• [WHAT NEEDS TO BE DONE]: Give all of the records again precisely, excluding whatever pictures they contain.

• [DATA PROVIDED]:
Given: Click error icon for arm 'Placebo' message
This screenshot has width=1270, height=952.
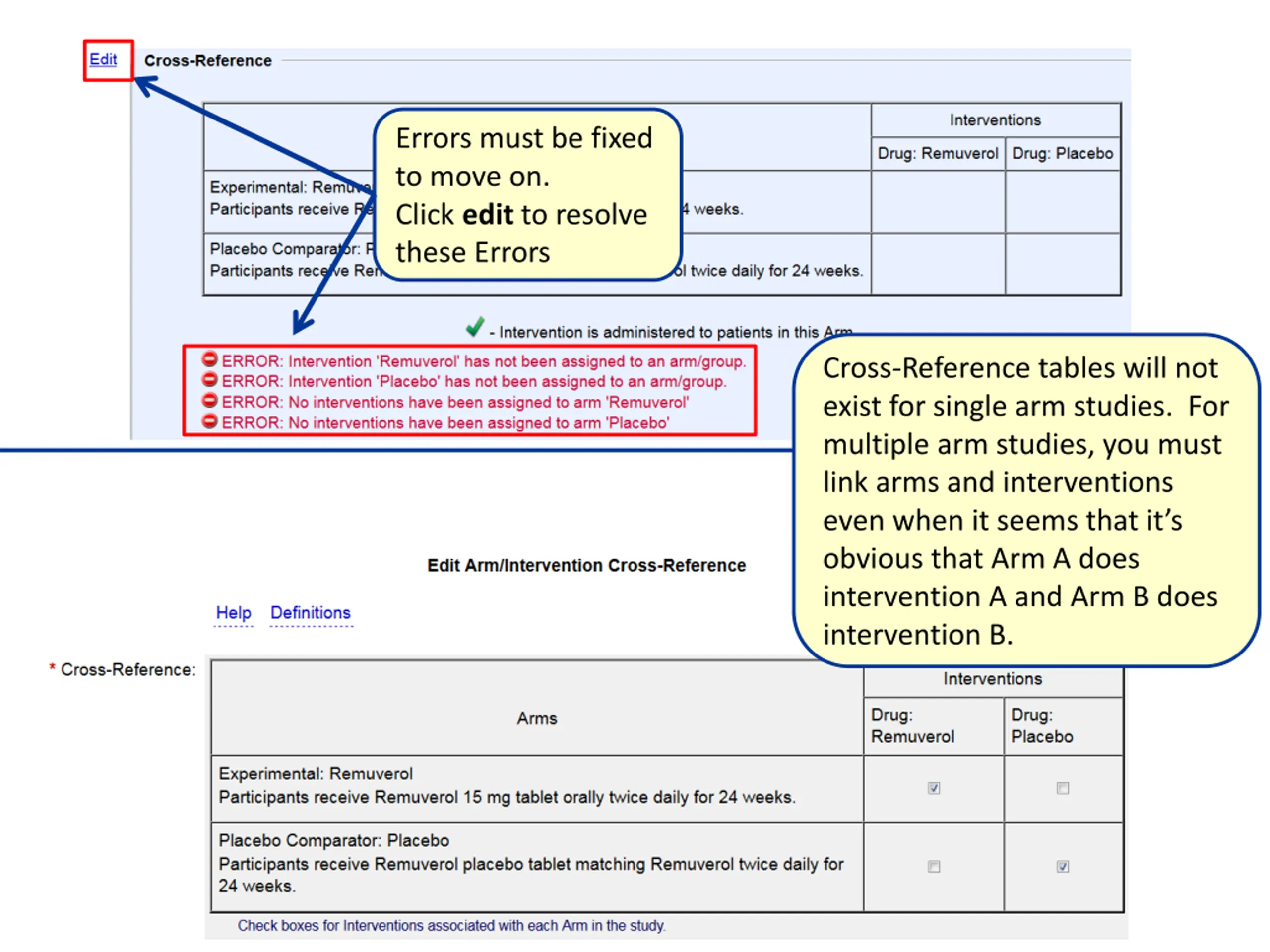Looking at the screenshot, I should click(209, 420).
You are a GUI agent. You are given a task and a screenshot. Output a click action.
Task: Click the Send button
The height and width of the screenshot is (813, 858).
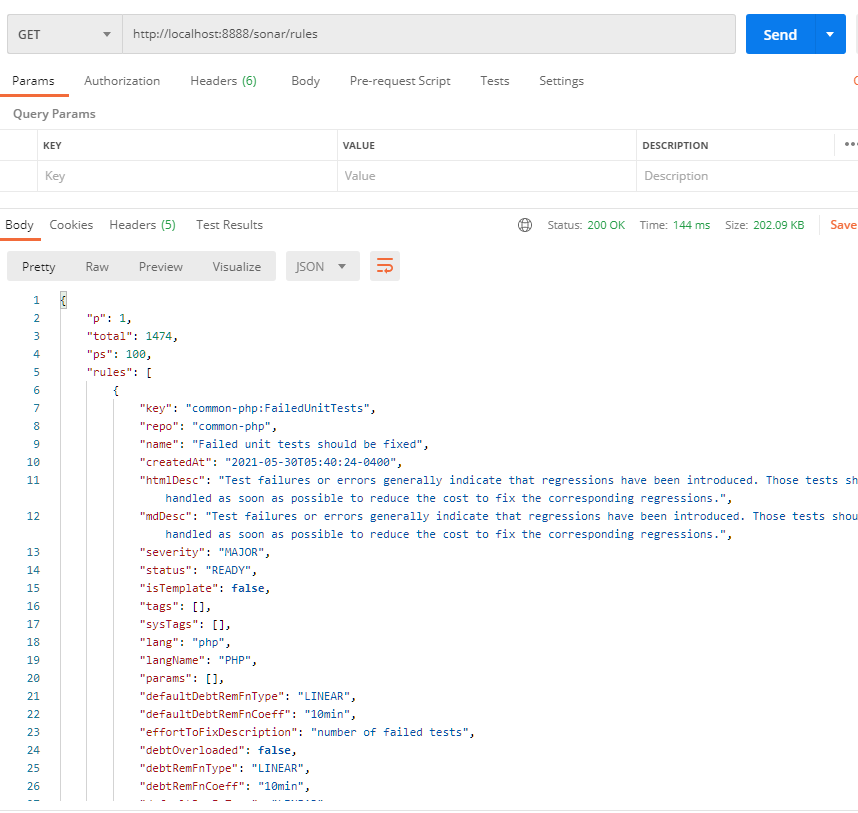780,33
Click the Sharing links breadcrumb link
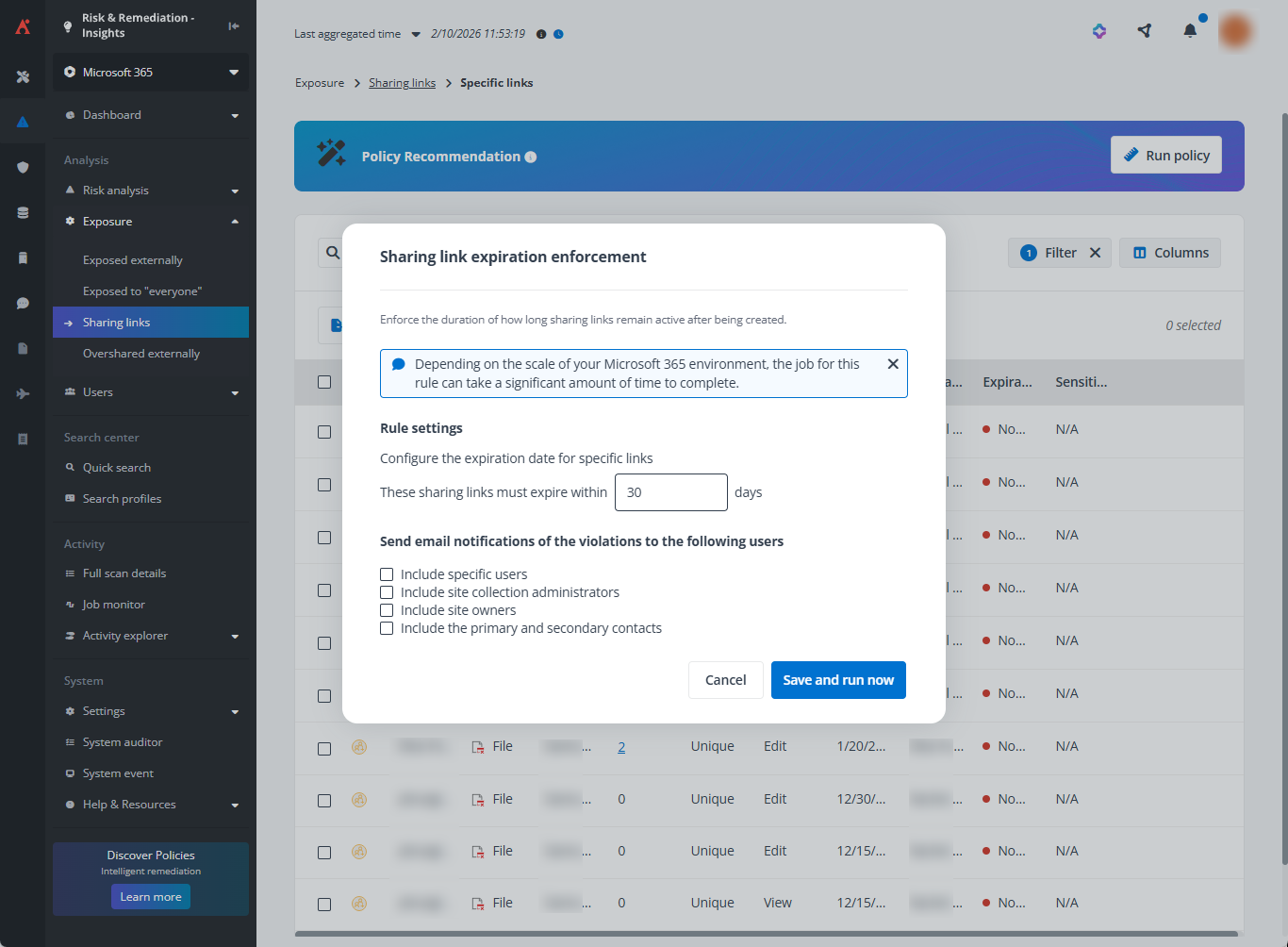This screenshot has width=1288, height=947. [x=402, y=83]
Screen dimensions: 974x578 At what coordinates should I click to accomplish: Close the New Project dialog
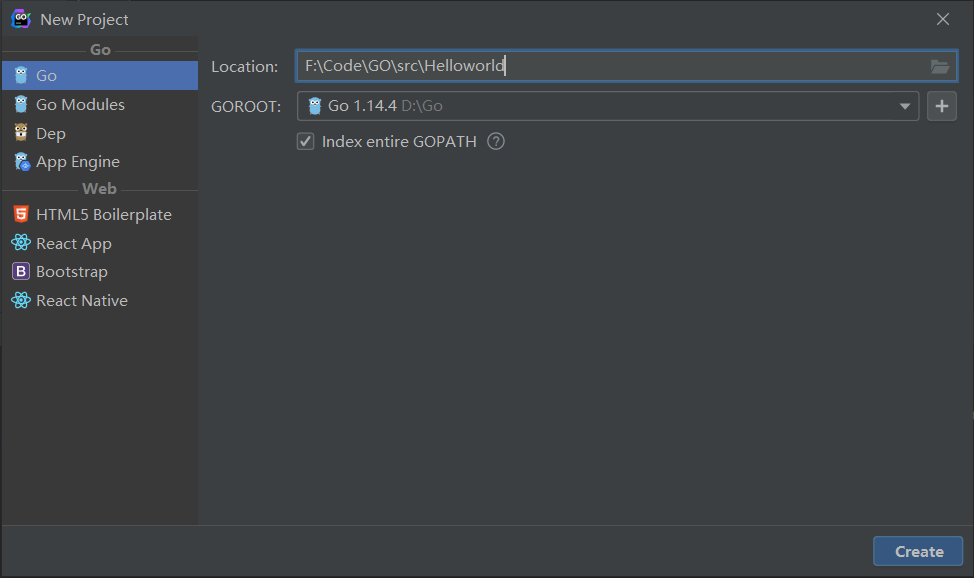(x=942, y=19)
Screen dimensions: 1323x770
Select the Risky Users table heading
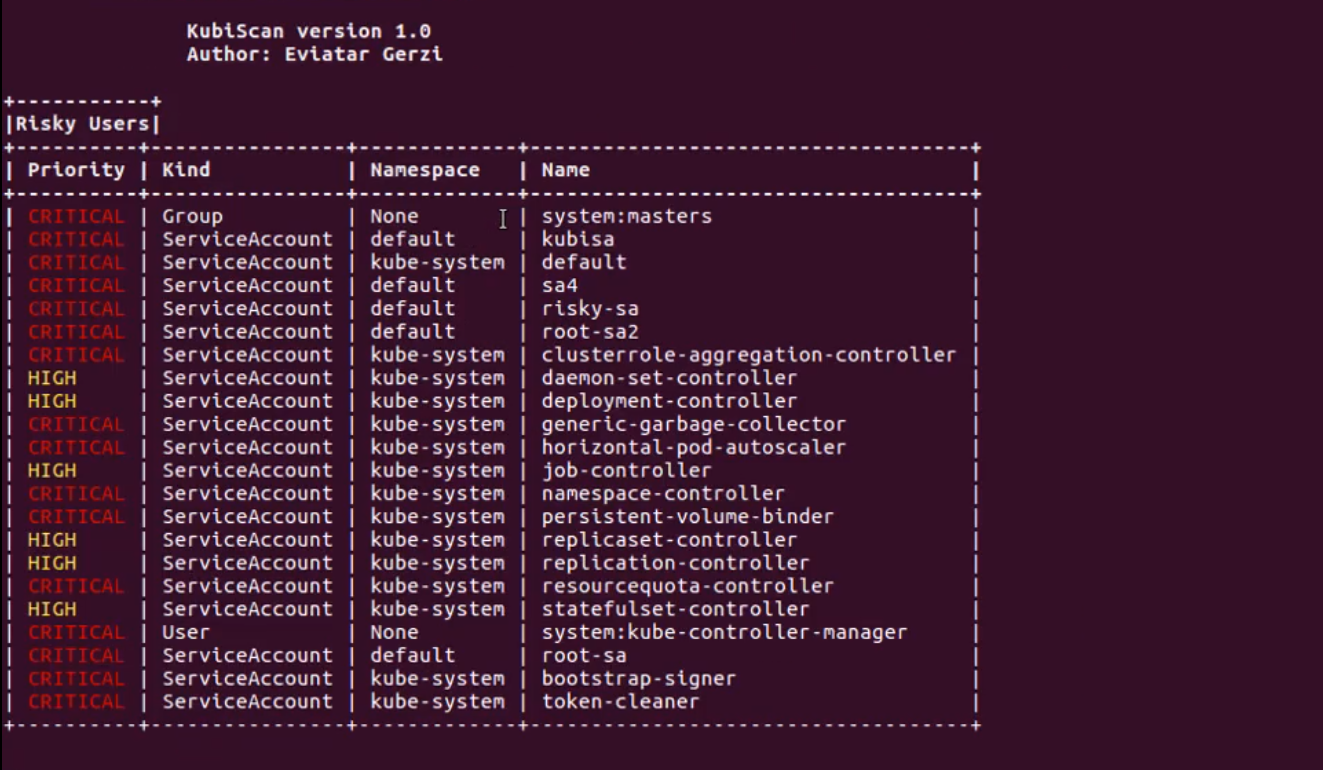click(x=82, y=124)
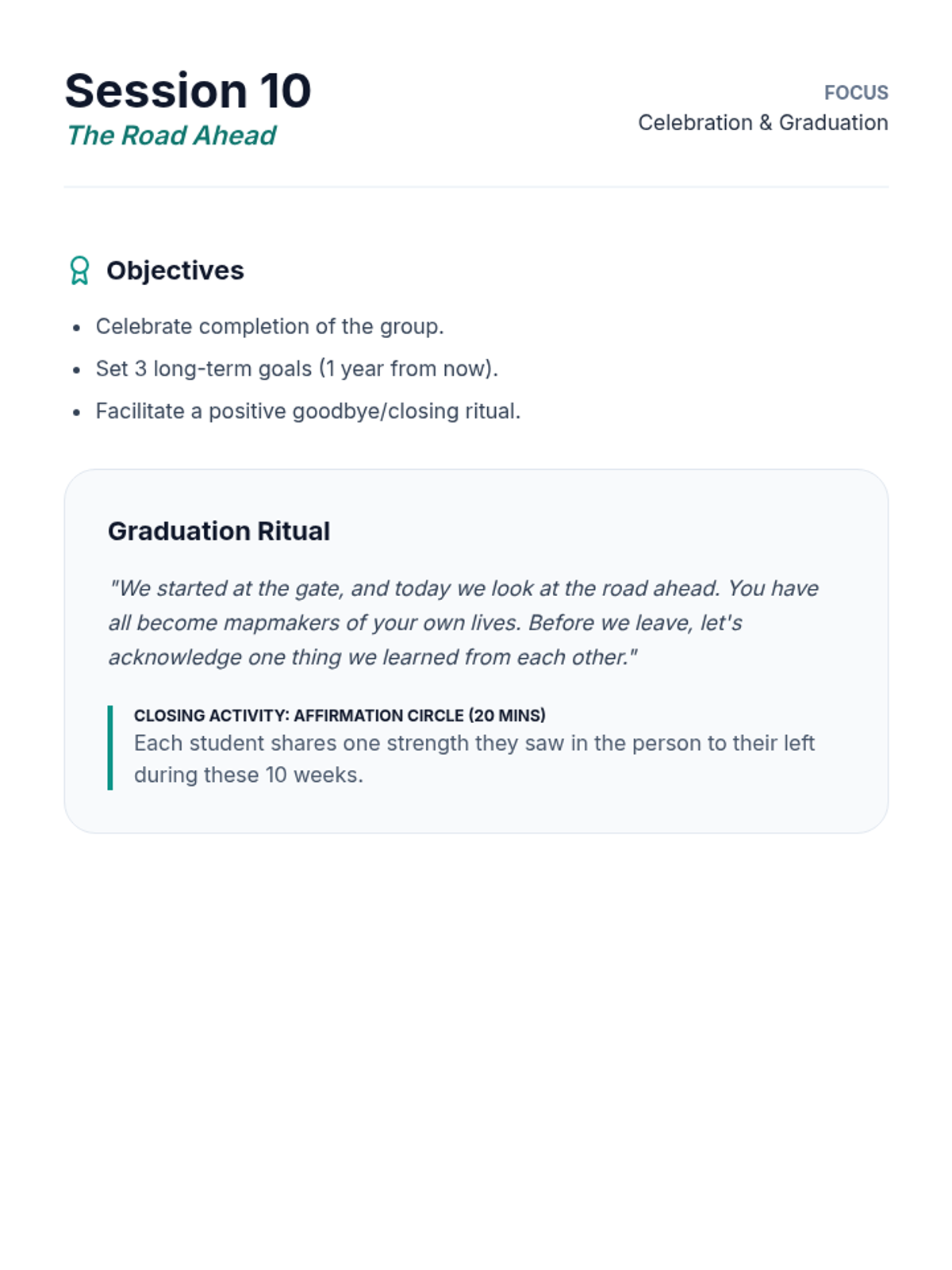The width and height of the screenshot is (952, 1270).
Task: Click the "Celebration & Graduation" focus text
Action: [762, 123]
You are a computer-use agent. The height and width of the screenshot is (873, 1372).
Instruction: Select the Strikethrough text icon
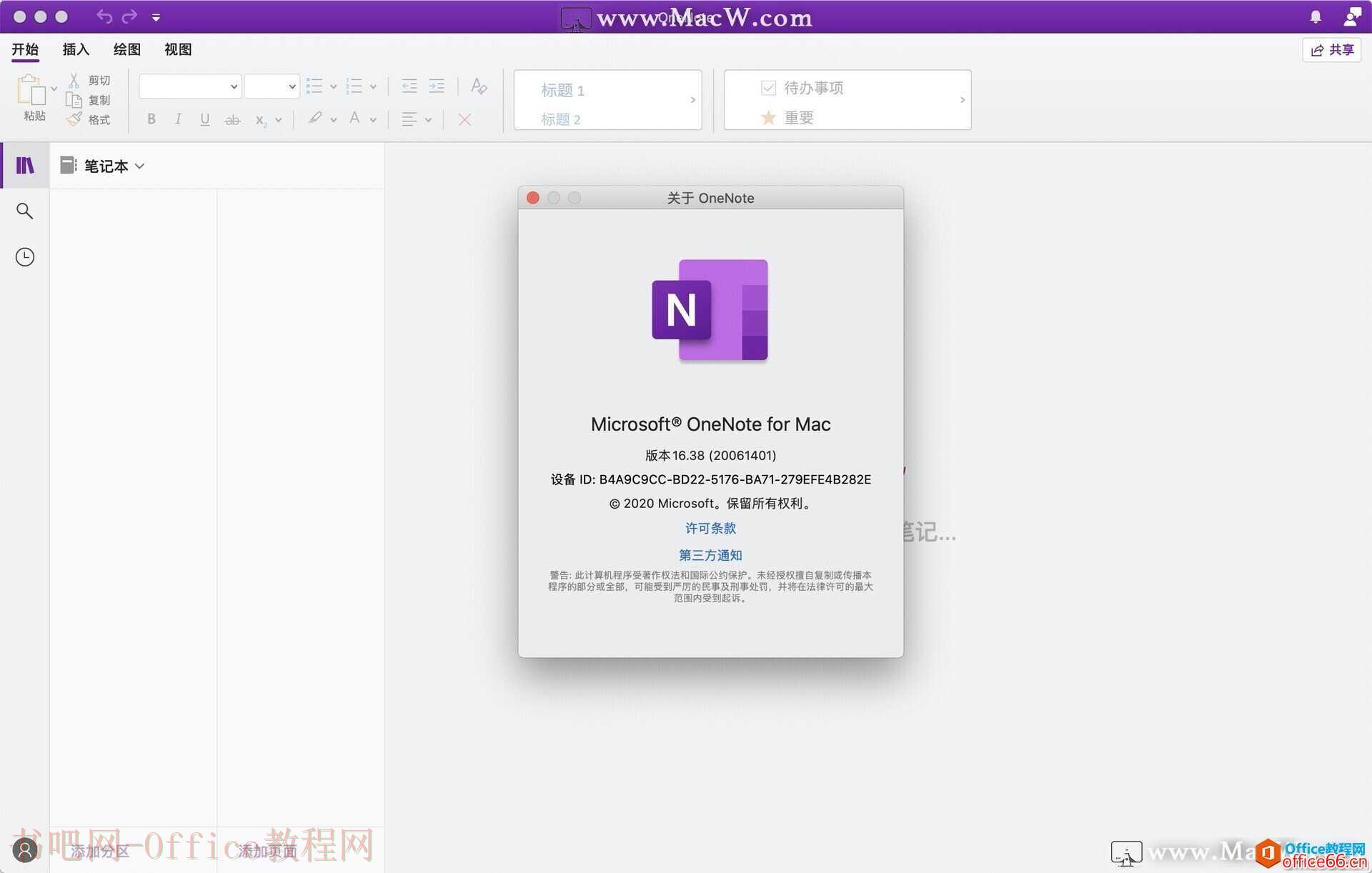(x=232, y=120)
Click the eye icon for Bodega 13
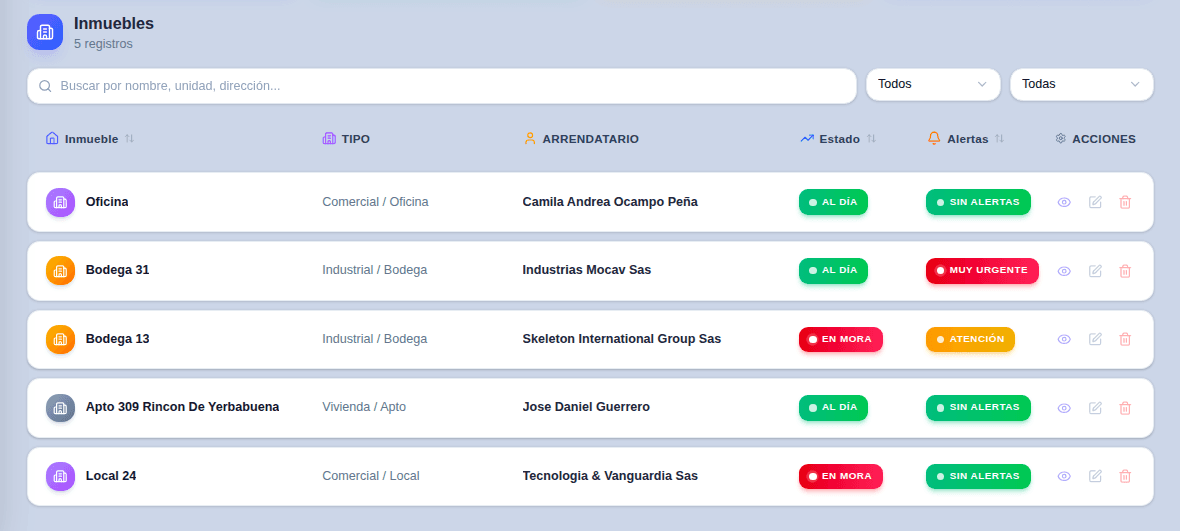Viewport: 1180px width, 531px height. [x=1064, y=339]
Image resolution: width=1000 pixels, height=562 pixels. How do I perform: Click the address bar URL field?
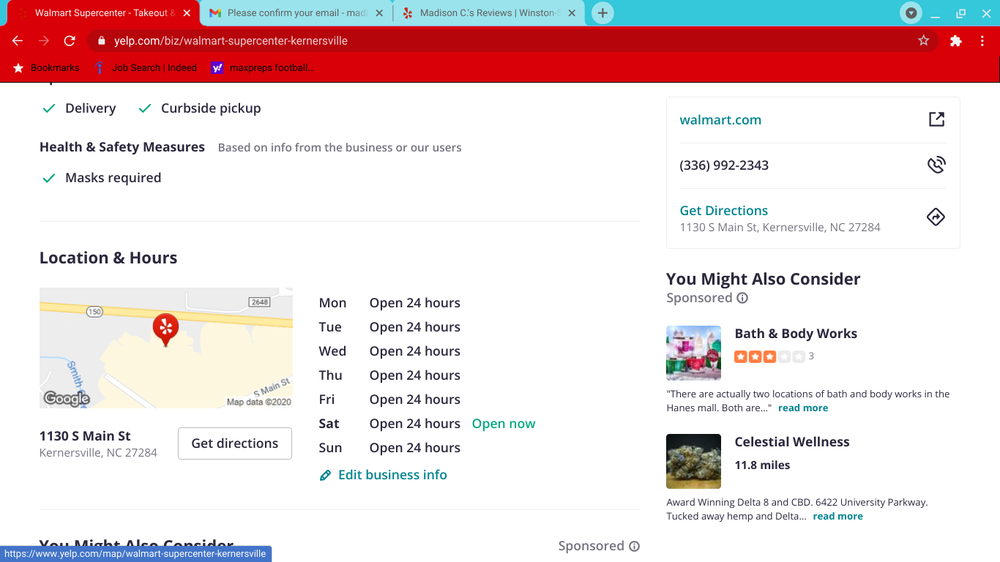pyautogui.click(x=500, y=41)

• [RESPONSE TO THIS TASK]:
Given: Click error icon for arm 'Placebo' message
This screenshot has width=1270, height=952.
Looking at the screenshot, I should click(209, 420).
You are a GUI agent. You are given a task and a screenshot. Output a click action.
Task: Click the Send button
The height and width of the screenshot is (813, 858).
780,33
Click the Sharing links breadcrumb link
This screenshot has width=1288, height=947. [x=402, y=83]
Screen dimensions: 974x578 At what coordinates should I click to accomplish: Close the New Project dialog
(x=942, y=19)
Screen dimensions: 1323x770
Select the Risky Users table heading
click(x=82, y=124)
The width and height of the screenshot is (952, 1270).
Task: Click the "Celebration & Graduation" focus text
Action: [762, 123]
You are a computer-use agent. The height and width of the screenshot is (873, 1372).
Instruction: Select the Strikethrough text icon
(x=232, y=120)
Click the eye icon for Bodega 13
Viewport: 1180px width, 531px height. [x=1064, y=339]
Image resolution: width=1000 pixels, height=562 pixels. How do I perform: Click the address bar URL field?
pyautogui.click(x=500, y=41)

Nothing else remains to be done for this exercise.